Store only portal-specific server configuration and explicitly public client configuration. Vercel must not become the database-secret authority.

9.4 Android application

No value embedded in an APK is a true secret. Android API keys must be application-restricted and quota-restricted. Access tokens are short-lived; refresh tokens use Keystore-backed encrypted storage. No provider credential, service-role key or database URL may enter the APK.

10. Existing backend environment contract

The current API already validates:

NODE_ENV
PORT
LOG_LEVEL
DATABASE_URL
CORS_ORIGINS
AUTH_CHALLENGE_MODE
ACCESS_TOKEN_SECRET
CONTACT_HASH_PEPPER
CHALLENGE_HASH_PEPPER
ACCESS_TOKEN_TTL_SECONDS
REFRESH_TOKEN_TTL_DAYS
CHALLENGE_TTL_SECONDS

Implementation must extend this schema in bounded phases. Production startup must fail closed when a required provider is selected without its credentials.

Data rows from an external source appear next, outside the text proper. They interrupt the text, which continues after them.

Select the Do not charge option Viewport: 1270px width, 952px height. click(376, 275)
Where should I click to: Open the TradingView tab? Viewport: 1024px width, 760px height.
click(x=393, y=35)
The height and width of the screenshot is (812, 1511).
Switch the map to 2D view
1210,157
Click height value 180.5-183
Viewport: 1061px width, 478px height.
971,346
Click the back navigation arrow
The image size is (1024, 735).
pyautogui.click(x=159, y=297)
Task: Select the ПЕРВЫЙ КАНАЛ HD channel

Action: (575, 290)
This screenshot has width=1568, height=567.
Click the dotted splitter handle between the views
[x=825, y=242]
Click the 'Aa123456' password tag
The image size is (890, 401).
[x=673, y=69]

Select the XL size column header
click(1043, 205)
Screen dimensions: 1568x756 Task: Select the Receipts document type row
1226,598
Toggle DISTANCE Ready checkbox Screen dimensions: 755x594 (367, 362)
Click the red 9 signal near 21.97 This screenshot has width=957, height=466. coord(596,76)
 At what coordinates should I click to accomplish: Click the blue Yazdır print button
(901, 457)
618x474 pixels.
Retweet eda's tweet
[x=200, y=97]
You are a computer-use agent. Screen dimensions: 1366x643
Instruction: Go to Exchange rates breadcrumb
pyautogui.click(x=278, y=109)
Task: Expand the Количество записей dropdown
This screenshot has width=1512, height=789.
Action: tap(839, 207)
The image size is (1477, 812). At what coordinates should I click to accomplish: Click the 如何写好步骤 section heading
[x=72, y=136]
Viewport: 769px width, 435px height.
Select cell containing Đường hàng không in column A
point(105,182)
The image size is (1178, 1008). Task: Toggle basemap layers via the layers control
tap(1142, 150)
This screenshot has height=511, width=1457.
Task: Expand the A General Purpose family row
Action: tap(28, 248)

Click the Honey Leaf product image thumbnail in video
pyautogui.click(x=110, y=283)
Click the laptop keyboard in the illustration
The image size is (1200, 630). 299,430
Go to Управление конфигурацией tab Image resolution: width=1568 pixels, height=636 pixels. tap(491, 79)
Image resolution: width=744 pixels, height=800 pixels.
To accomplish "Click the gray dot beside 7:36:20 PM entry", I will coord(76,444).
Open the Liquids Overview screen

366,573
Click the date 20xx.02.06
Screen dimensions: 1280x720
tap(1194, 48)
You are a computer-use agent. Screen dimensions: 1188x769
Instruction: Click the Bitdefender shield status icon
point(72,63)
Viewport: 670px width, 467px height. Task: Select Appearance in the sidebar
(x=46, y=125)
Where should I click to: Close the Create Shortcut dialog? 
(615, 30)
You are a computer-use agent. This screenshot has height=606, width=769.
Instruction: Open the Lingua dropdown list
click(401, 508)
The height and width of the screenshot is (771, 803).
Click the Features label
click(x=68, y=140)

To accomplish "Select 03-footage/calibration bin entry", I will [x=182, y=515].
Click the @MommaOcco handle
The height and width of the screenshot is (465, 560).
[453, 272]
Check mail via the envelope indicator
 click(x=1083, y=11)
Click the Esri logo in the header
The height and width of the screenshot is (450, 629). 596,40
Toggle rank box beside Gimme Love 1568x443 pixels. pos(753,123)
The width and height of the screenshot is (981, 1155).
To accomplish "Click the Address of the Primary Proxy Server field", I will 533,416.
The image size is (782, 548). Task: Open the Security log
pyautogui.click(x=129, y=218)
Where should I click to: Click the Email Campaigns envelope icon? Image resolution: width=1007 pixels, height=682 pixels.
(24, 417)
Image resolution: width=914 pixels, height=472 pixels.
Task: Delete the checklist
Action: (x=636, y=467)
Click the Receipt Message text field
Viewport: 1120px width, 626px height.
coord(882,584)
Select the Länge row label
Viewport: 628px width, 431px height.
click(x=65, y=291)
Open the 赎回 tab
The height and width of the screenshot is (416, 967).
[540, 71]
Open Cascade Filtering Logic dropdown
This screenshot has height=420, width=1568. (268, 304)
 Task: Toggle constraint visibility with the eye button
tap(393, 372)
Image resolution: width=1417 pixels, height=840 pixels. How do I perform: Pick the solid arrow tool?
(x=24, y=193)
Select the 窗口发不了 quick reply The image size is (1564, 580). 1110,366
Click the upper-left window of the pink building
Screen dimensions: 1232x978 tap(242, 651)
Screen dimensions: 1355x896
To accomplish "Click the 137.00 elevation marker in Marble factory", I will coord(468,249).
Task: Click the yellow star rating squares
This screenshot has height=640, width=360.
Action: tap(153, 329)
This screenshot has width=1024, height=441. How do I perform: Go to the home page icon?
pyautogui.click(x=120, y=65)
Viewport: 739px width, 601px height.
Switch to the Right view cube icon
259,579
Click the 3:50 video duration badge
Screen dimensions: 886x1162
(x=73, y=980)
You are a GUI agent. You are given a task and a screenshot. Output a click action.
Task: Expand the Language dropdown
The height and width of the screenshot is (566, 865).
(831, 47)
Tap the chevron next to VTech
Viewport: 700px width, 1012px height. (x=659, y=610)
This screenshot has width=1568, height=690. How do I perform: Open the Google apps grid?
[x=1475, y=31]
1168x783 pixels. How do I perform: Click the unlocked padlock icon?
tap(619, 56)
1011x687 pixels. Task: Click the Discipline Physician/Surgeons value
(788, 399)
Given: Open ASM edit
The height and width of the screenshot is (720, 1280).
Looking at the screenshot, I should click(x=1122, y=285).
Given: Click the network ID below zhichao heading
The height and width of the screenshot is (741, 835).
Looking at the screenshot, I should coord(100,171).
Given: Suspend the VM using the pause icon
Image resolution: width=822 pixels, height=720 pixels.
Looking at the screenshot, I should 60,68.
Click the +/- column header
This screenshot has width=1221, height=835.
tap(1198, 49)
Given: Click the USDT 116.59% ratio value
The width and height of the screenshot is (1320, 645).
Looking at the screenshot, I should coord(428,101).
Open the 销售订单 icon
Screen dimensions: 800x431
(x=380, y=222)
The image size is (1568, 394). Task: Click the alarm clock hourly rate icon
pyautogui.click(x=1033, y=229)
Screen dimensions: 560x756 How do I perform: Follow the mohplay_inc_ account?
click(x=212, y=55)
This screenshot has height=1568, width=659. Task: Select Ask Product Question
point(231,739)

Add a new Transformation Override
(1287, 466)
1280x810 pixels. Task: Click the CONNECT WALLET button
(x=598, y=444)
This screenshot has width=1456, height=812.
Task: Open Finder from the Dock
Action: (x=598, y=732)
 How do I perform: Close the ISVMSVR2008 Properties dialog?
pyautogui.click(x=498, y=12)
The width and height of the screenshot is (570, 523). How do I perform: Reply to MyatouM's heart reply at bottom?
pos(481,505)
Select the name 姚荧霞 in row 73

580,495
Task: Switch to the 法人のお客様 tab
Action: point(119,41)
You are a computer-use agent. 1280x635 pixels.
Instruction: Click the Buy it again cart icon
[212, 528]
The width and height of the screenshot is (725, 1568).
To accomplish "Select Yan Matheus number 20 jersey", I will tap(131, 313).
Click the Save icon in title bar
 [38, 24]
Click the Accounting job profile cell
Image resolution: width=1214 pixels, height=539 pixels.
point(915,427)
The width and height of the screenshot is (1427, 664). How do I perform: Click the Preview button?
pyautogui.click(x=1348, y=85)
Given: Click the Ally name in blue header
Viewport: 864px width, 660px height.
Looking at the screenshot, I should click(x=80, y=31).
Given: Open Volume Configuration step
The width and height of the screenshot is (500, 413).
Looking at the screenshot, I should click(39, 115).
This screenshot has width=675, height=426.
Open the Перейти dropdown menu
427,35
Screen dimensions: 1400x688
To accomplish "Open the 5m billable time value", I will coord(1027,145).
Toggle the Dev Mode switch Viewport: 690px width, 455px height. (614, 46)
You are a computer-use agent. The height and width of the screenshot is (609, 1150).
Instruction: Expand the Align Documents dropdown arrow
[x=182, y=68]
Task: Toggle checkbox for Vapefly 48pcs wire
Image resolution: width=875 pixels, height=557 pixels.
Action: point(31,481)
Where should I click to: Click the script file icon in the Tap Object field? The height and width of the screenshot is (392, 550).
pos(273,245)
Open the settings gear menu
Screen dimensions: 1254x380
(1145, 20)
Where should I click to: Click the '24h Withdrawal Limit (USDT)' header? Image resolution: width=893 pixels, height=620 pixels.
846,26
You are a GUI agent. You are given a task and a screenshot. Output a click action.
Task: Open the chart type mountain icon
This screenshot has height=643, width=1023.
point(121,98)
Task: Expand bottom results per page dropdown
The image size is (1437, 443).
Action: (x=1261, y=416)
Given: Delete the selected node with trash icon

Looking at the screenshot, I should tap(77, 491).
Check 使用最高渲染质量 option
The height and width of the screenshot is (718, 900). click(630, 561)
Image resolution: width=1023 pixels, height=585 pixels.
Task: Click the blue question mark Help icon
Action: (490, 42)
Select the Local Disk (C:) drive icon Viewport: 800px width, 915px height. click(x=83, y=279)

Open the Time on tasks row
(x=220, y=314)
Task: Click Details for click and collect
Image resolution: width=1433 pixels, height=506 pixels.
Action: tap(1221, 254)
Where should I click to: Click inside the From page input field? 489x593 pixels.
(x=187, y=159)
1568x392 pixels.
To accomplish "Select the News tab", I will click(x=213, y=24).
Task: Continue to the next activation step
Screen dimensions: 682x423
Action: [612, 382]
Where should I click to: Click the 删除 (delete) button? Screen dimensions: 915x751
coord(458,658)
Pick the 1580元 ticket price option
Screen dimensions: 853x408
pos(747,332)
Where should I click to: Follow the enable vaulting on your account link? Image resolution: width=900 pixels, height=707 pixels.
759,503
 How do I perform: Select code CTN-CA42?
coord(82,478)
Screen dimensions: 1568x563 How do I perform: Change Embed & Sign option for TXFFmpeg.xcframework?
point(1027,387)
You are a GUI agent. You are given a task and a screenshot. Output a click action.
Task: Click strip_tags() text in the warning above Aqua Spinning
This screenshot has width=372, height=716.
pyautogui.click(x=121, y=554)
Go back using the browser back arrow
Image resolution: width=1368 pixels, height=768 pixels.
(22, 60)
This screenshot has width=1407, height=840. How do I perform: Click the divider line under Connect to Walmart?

11. Setup order for the owner

  1. Re-run and retain passing Supabase exact-project activation evidence for aeeuscifrxcjmnswqwnq.
  2. Merge the protected Cloud Run development deployment workflow to main, then deploy an exact reviewed source through GitHub OIDC.
  3. Verify Firebase debug/internal tester configuration for direkt-internal-testers.
  4. Create or verify the protected Vercel Preview/Staging portal project with the correct root directory.
  5. Verify Workload Identity Federation, the deployer/runtime service accounts and least-privilege IAM.
  6. Keep deployment material in GitHub Environments and runtime secrets in Google Secret Manager.
  7. Create/verify Sentry projects and PII scrubbing before telemetry activation.
  8. Create Maps, OTP, email and WhatsApp accounts only when their adapter gates are authorized.
  9. Keep MTN MoMo, Airtel Money and regulator credentials deferred until formal access and product gates are satisfied.
  10. Do not convert managed development/staging activation into a public pilot or production launch.

12. Required owner handoff data

The owner can safely share these non-secret identifiers:

Supabase organization ID
Supabase project ref
Google Cloud project ID
Google Cloud numeric project number
Google Cloud region
Workload Identity pool/provider resource name
Deployment service-account email
Cloud Run service name
Artifact Registry repository name
Firebase project ID
Firebase Android app ID for debug
Firebase tester group name
Vercel team/organization ID
Vercel project ID
Vercel portal URL
Sentry organization slug and project slugs
Approved sender email/domain

Do not paste secret values into chat. Add them directly to GitHub Actions, Google Secret Manager or Vercel and report only that the named secret exists.

13. Implementation authorization boundary

Creating accounts and storing secrets does not authorize the related feature. Each integration is implemented only when its phase has an approved adapter contract, sandbox credentials, threat model, privacy review, retry/reconciliation behavior, synthetic tests, exact-head CI evidence and explicit production stop gates.